_SELECTION_:
A COUNTER OFFER IS A REJECTION.—Another way in which offers may be terminated is by a counter offer on the part of the person to whom the offer was made. We say, "We will sell you stock for $100 a share, and you may have a week to think it over." You say, "I will give you $99 a share." We say, "No, we will not take it." You say, "Well, I will give you $100." You are too late; you rejected our offer of sale at $100 by saying you would give us $99. The minute you say you will give us $99, our offer is rejected. Of course, when you make the counter offer of $99, if we say we will accept your offer to buy, that would make a contract. Offers are constantly rejected by counter offers by people who really intend to enter into a contract. Suppose A says, "I will lease you my house a year for $800." You say, "All right, I will take it if you paper the dining-room." That rejects the offer. A new offer has been made by the person addressed, who offers, if the dining-room is papered, to take the house at $800.
TERMINATION OF OFFER BY DEATH OR INSANITY.—An offer is also terminated by the death or insanity of either party before acceptance. After a contract has once been formed neither subsequent death nor insanity terminates liability upon it unless the contract is of such a personal character that only performance by the contractor in person will fulfil it.
ILLUSTRATION.—In Beach v. First Methodist Episcopal Church, 96 Ill. 177, a fund was being raised to build a new church, and a subscription paper, as follows, was signed by Lorenzo Beach:
"Fairbury, Feb. 14, 1874.

_PARTS OF THE EXERCISE_:
1: Translate this sentence from the passage on contract offers into French: "An offer is also terminated by the death or insanity of either party before acceptance."
2: According to the passage on contract offers, which events affecting either party terminate an offer if they occur before acceptance?
3: Resume the passage on contract offers from the point where it ends.
The lines that follow the text are not needed for any of these tasks.

_AVAILABLE DATA_:
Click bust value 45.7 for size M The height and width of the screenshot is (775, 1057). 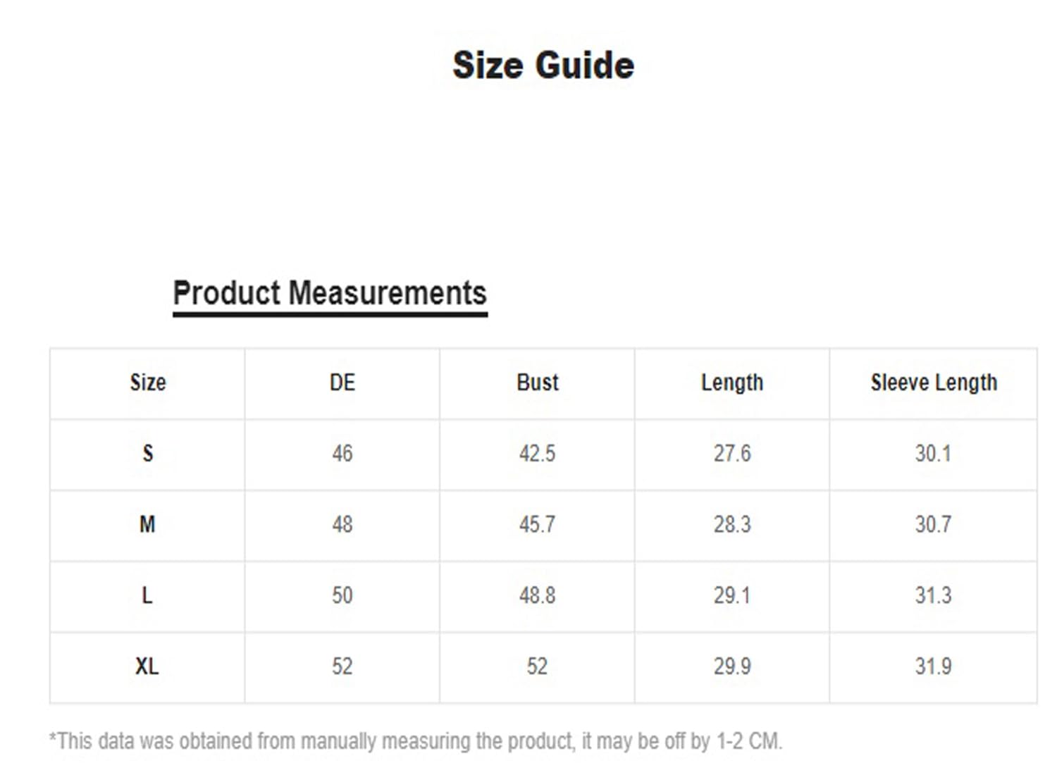click(537, 524)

_RESPONSES TO THE TASKS_:
1: Une offre prend également fin par le décès ou l'aliénation mentale de l'une ou l'autre des parties avant l'acceptation.

2: The death or insanity of either party.

3:
"We, the undersigned, agree to pay the sum set opposite our respective names, for the purpose of erecting a new M. E. church in this place, said sums to be paid as follows: One-third to be paid when contract is let, one-third when building is enclosed, one-third when building is completed. Probable cost of said church from ten thousand dollars ($10,000) to twelve thousand dollars ($12,000)."
Mr. Beach attached and subscribed to that paper the following:
In April, 1875, Dr. Beach was adjudged insane by the county court. The court held that the "subscription made by Dr. Beach was, in its nature, a mere offer to pay that amount of money to the church upon the condition therein expressed. There is nothing in the record tending to show that the church, in this case, took any action upon the faith of this subscription, until after Dr. Beach was adjudged insane, or that the church paid money or incurred any liability. His insanity, by operation of law, was a revocation of the offer." Suppose a letter for a winter's supply of coal is sent to your coal dealer and is acknowledged by him, delivery to be made before October 1. On September 15, the coal dealer dies, and his estate refuses to fulfill the contract. In such a case, if you were compelled to buy coal at a higher price from another dealer, you would have a cause of action against the estate for the damage you suffer. The coal dealer's executor or administrator could very easily carry out a contract of this character. On the other hand, suppose you are running a series of lectures during the winter, and you have engaged a noted lecturer to deliver six lectures. After he has delivered three, he dies. In this case, death would terminate the contract, as this is clearly a contract for personal services and the executor or administrator of the deceased lecturer could not perform the contract for him, as could be done in the case of the coal dealer.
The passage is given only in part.